As runners of NYC, we are training in a concrete jungle. Urban running is truly exhilarating – there is nothing that can compare to running through the streets of Manhattan, having the city to yourself and watching it come to life in the early morning, enjoying the sunrise over the Williamsburg bridge or watching the sunset as you run along the west side highway. Don’t even get me started on racing through the streets in the middle of the night. But – it’s important to understand the load and impact that urban running has on our joints and body.
Let’s break it down: some of you might remember the concept of Ground Reaction Force (GFR) from high school physics. This is the force exerted by the ground on the body in contact with it. Even when we are just standing still, the ground is exerting an equal and opposite force on us. When we are walking and our foot hits the ground, the GFR is around 1-1.5x our body weight. With running, that force jumps up to 2-4x our body weight.
ground force reaction (GFR) = the force exerted by the ground on the body in contact with it
It takes TIME – years, in fact, for our bones, tendons, and ligaments to adapt and respond to the repetitive stress of running. It’s critical to refrain from comparing yourself to others who may be following a high-mileage training plan – the number of years a runner has under their belt is incredibly relevant. If you are newer to running, it’s important to incorporate soft surface runs to help stay healthy and injury-free.
Our body responds to different terrain by adapting it’s loading mechanics – the way in which our foot strikes the ground – in order to help to lessen the GFR on our body. Studies show measurable differences in how our foot strikes the ground, the angle of our knee joint, and our stride in order to adapt to the difference in energy return on these surfaces. Most research comparing runners on asphalt, concrete, and track to have similar loading forces, but different form adjustments in order to reduce impact on these harder surfaces. Peak pressure on the body was reduced by up to 16%, however, by runners on grass Research suggests that when we run on concrete in comparison to a soft surface like grass, we are increasing the peak pressure on the body by up to 16%*.

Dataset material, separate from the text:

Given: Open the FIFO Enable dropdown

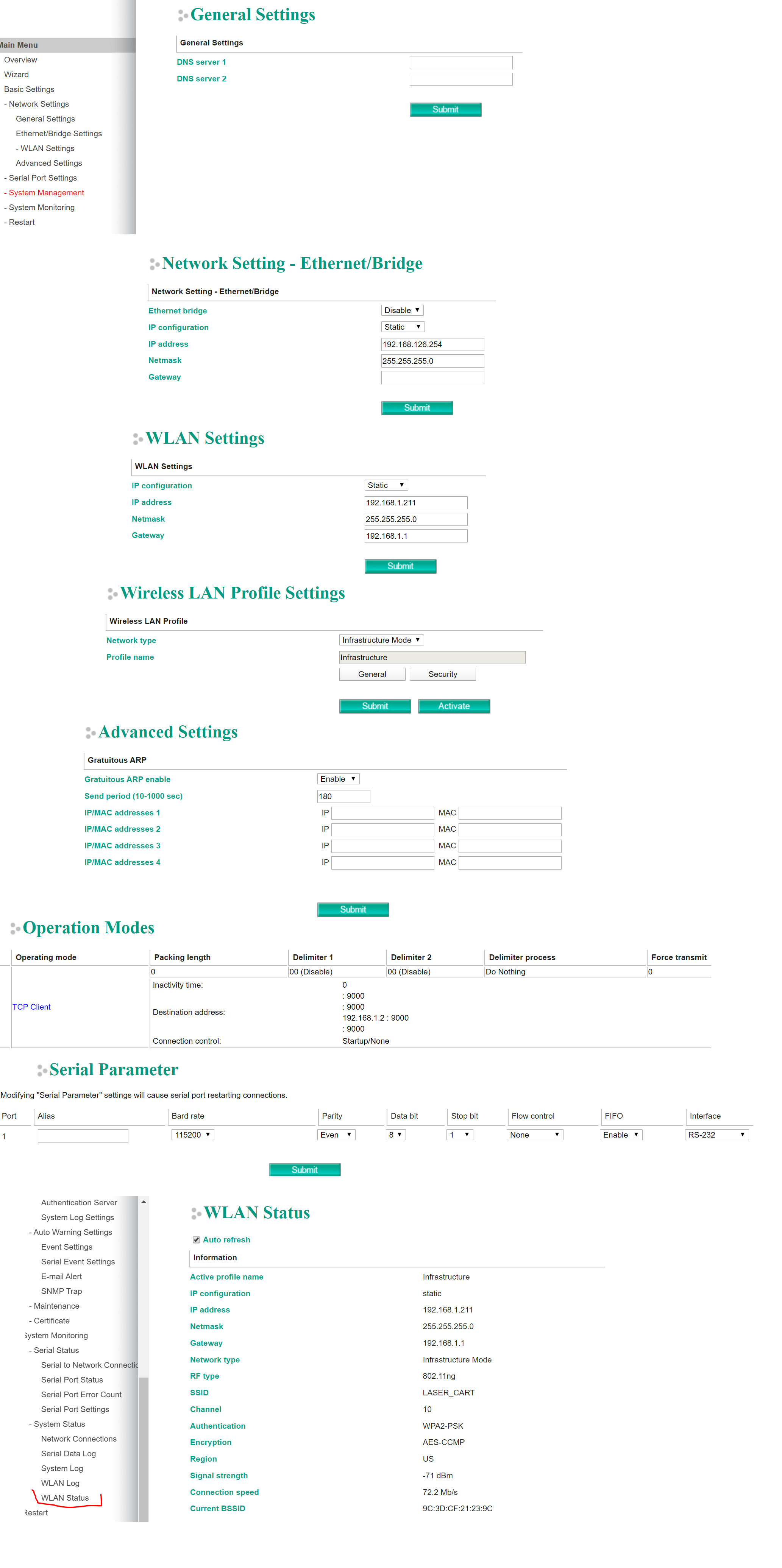Looking at the screenshot, I should [x=621, y=1135].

This is not consistent across the board, however – some people demonstrate a greater ability to adapt to different surfaces, while others show increased loading forces in the joints when running on harder surfaces. With a sport as repetitive as running, these slight adaptations are incredibly important for resiliency! While surface is important to keep in mind, this also highlights the importance of proper running economy – working on form, turnover, and strength in order to improve running mechanics.
Who can benefit most from varying the surface that they run or train on? Anyone with a history of bony injury, knee pain, someone newer to running who is hoping to safely increase mileage, or a high-mileage runner hoping to stay injury-free!

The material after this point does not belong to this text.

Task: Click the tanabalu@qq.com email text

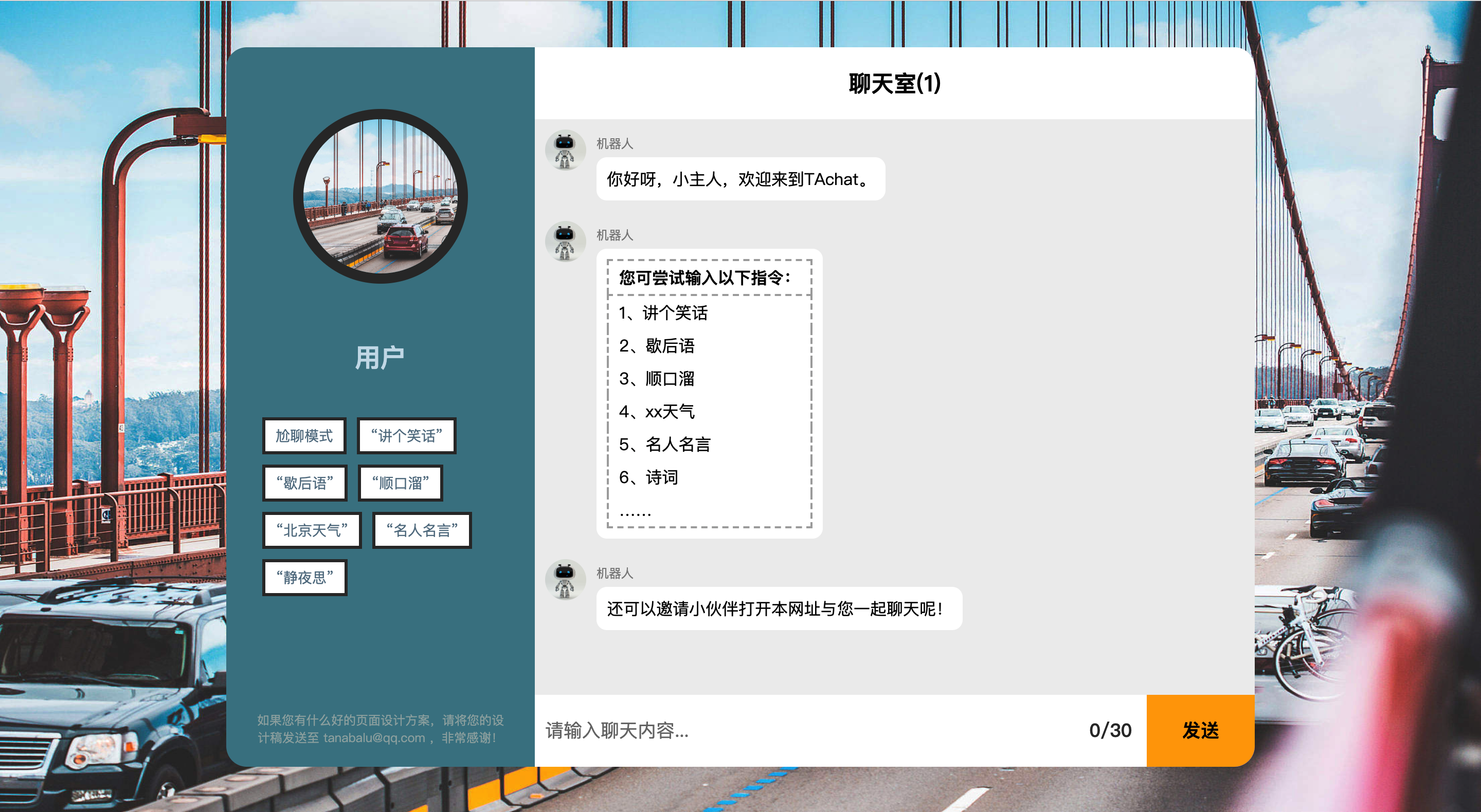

Tips for finding soft surface in NYC:
- Bridal Path: most people know of the dirt loop around the reservoir in Central Park – did you know that loop actually extends up to the 102nd street transverse and down to Columbus Circle, for almost 6 full miles of soft surface in the heart of Manhattan?
- The above graphic is how I rank surfaces as far as how forgiving they are. Research reports varying degrees of difference between these surfaces, the biggest correlation shows significantly reduced ground reaction force of grass compared to concrete. Grab some of your running buddies and plan to meet at a rather boring location – I’ve used the baseball field on the East River in the past! Good conversation will help to make up for the lack of scenery changes, and your joints will thank you!

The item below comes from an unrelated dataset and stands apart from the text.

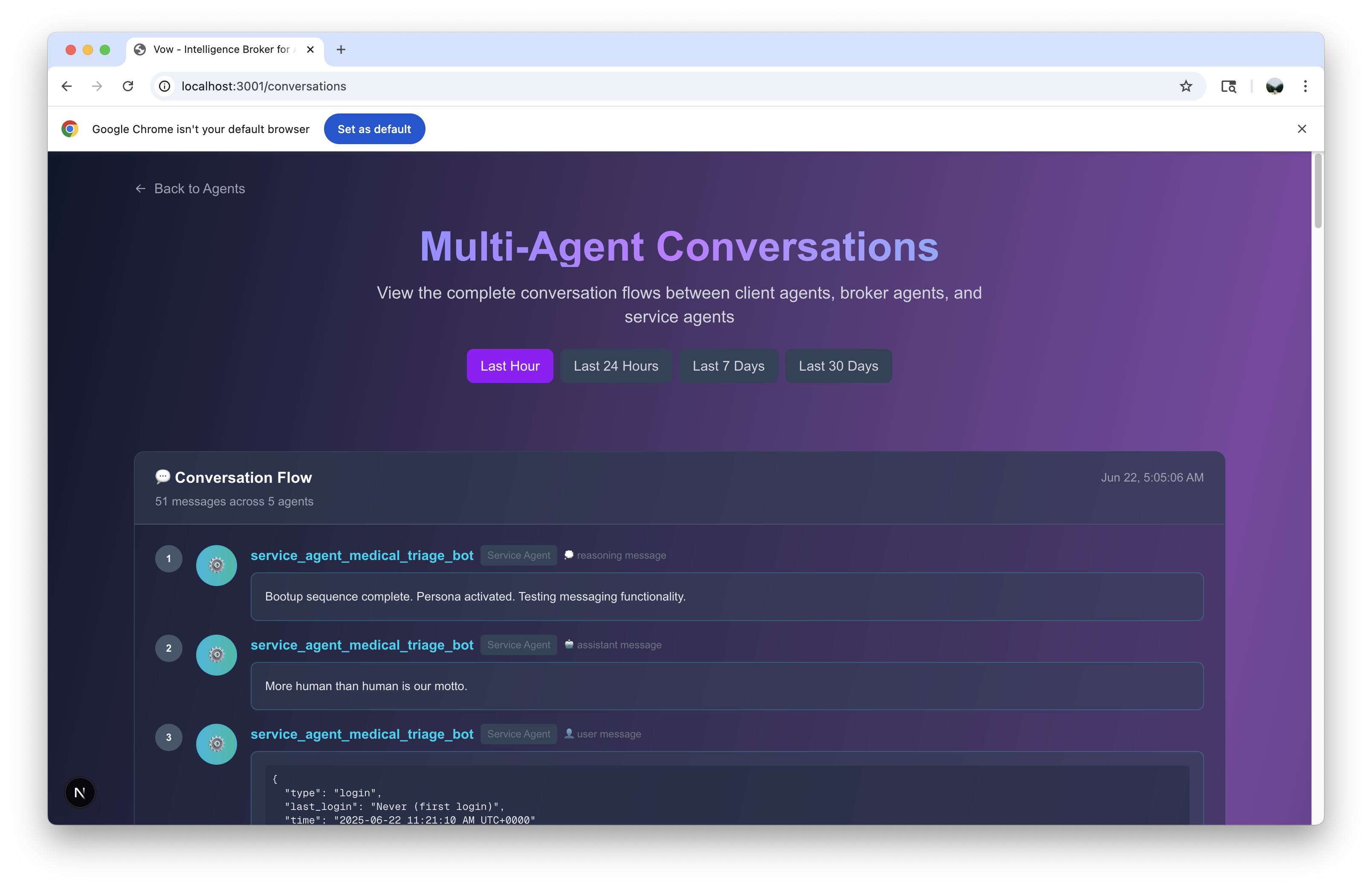The width and height of the screenshot is (1372, 888).
Task: Open a new tab with plus icon
Action: click(x=341, y=49)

- Anti-Gravity Treadmill: We have two at Finish Line PT. This is THE gold standard for reducing load on the body while maintaining mileage. While the amount of decreased force is fairly minimal from surface to surface outside, reducing your body weight by 10-15% and going for a run is THE BEST form of cross-training or recovery run. This is a great option if you want to safely up your mileage, are returning from an injury, or want to incorporate a double.
- A brief note about minimalist shoes or barefoot running: a 20 min run in the sand or on a soft, grassy, (sticker-free) surface can be amazing for working the intrinsic muscles of the foot and loosening up a stiff plantar fascia. But – the reality of NYC is that we are POUNDING through our bodies, and having a shoe with cushion that can help to absorb the shock and load that is going into it is important! For a more minimalist style – don’t ditch the cushion, instead, I’d encourage you to try some of the minimal drop shoes. I’m a big fan of the Saucony Kinvara, Hokas, or the Altra brand!
Finally, there are times when the body actually responds better to harder surfaces than a soft surface. If you are coming back from an ankle injury like Achilles, peroneal, posterior tibial tendinitis, or an ankle sprain – the soft surface actually increases the work of foot, with less energy return for each step, requiring more work of these lower extremity muscles. Not sure where you fall in the spectrum? Have a conversation with your physical therapist!